Tinta Media: Denny Indrayana
Tampilkan postingan dengan label Denny Indrayana. Tampilkan semua postingan
Tampilkan postingan dengan label Denny Indrayana. Tampilkan semua postingan

Minggu, 09 Juli 2023

MODUS OPERANDI KRIMINALISASI GUS NUR AKAN DIADOPSI DAN DITERAPKAN PADA KASUS DENNY INDERAYANA?

“Saya minta kepada Pak Dirtipidum dan Dirsiber untuk menangani kasus ini secara cepat, sehingga bisa menjawab tuntutan masyarakat agar kasus ini segera diselesaikan,”

[Kabareskrim Polri, Komjen Pol Agus Andrianto, Senin, 26/6/23]

Tinta Media - Pengadilan Negeri Surakarta telah mengirimkan Relaas Pemberitahuan Putusan Banding Gus Nur dengan perkara nomor: 271/PID.SUS/2023/PT SMG pada hari Rabu tanggal 14 Juni 2023 lalu. Segera setelah mendapatkan relaas resmi, kami selaku Penasihat Hukum telah mengajukan Permohonan Kasasi dan diterbitkan Akta Permohonan Kasasi oleh Pengadilan Negeri Surakarta pada pada hari Senin, tanggal 19 Juni 2023.

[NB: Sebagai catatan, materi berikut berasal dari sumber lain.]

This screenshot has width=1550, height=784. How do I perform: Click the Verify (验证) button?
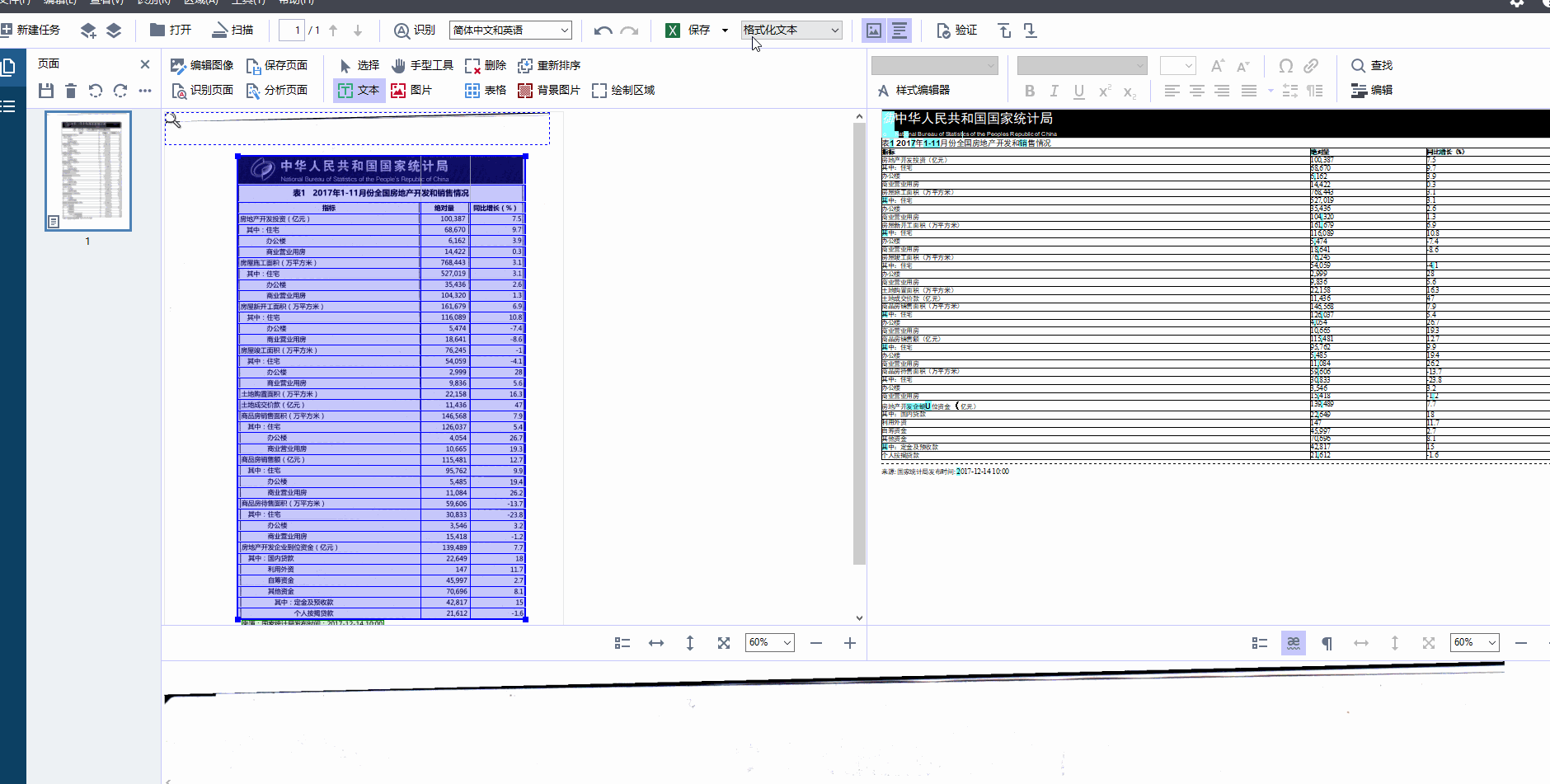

Penulis selaku ketua Tim Advokasi Gus Nur, telah berkoordinasi dengan Tim Penasihat Hukum yang ada di Solo yang dikoordinatori oleh Rekan Andhika Dian Prasetya, untuk menyerahkan memori Kasasi pada hari Senin, tanggal 3 Juli 2023. Rencananya Jum'at ini kami serahkan, namun ternyata jum'at layanan pengadilan tutup karena cuti bersama, sehingga penyerahan memori Kasasi kami undur hingga Senin (3/7).

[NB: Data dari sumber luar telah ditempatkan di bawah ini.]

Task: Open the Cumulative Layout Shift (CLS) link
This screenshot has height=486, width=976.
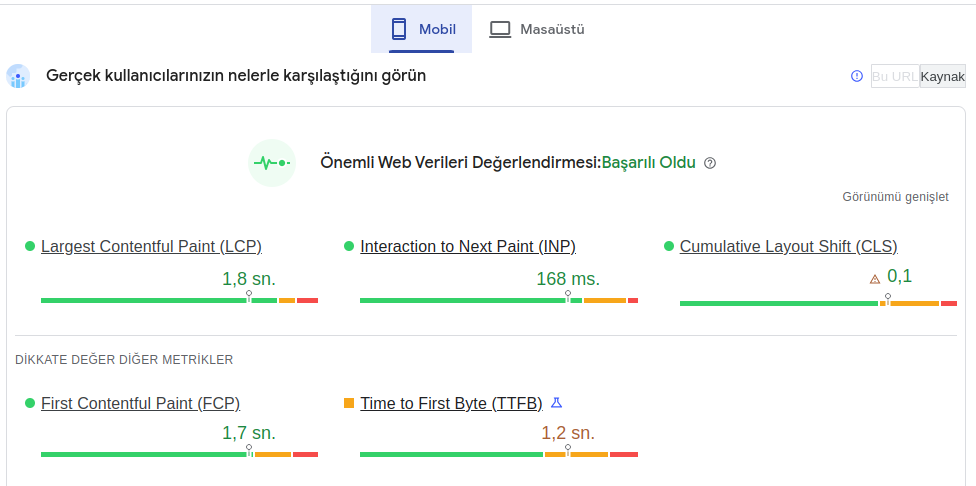Action: (789, 246)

Sekedar untuk diketahui bahwa Gus Nur sebelumnya oleh Pengadilan Tinggi Semarang telah divonis melakukan tindak pidana sengaja dan tanpa hak menyebarkan informasi yang ditujukan untuk menimbulkan rasa kebencian atau permusuhan karena membimbing Mubahalah Bambang Tri Mulyono terkait Ijazah palsu Jokowi, dan karenanya dijatuhi pidana selama 4 (Empat) tahun dan denda sebesar Rp400.000.000,00 (Empat ratus juta rupiah) dengan ketentuan jika denda tersebut tidak dibayarkan maka diganti dengan pidana kurungan selama 4 (Empat) bulan.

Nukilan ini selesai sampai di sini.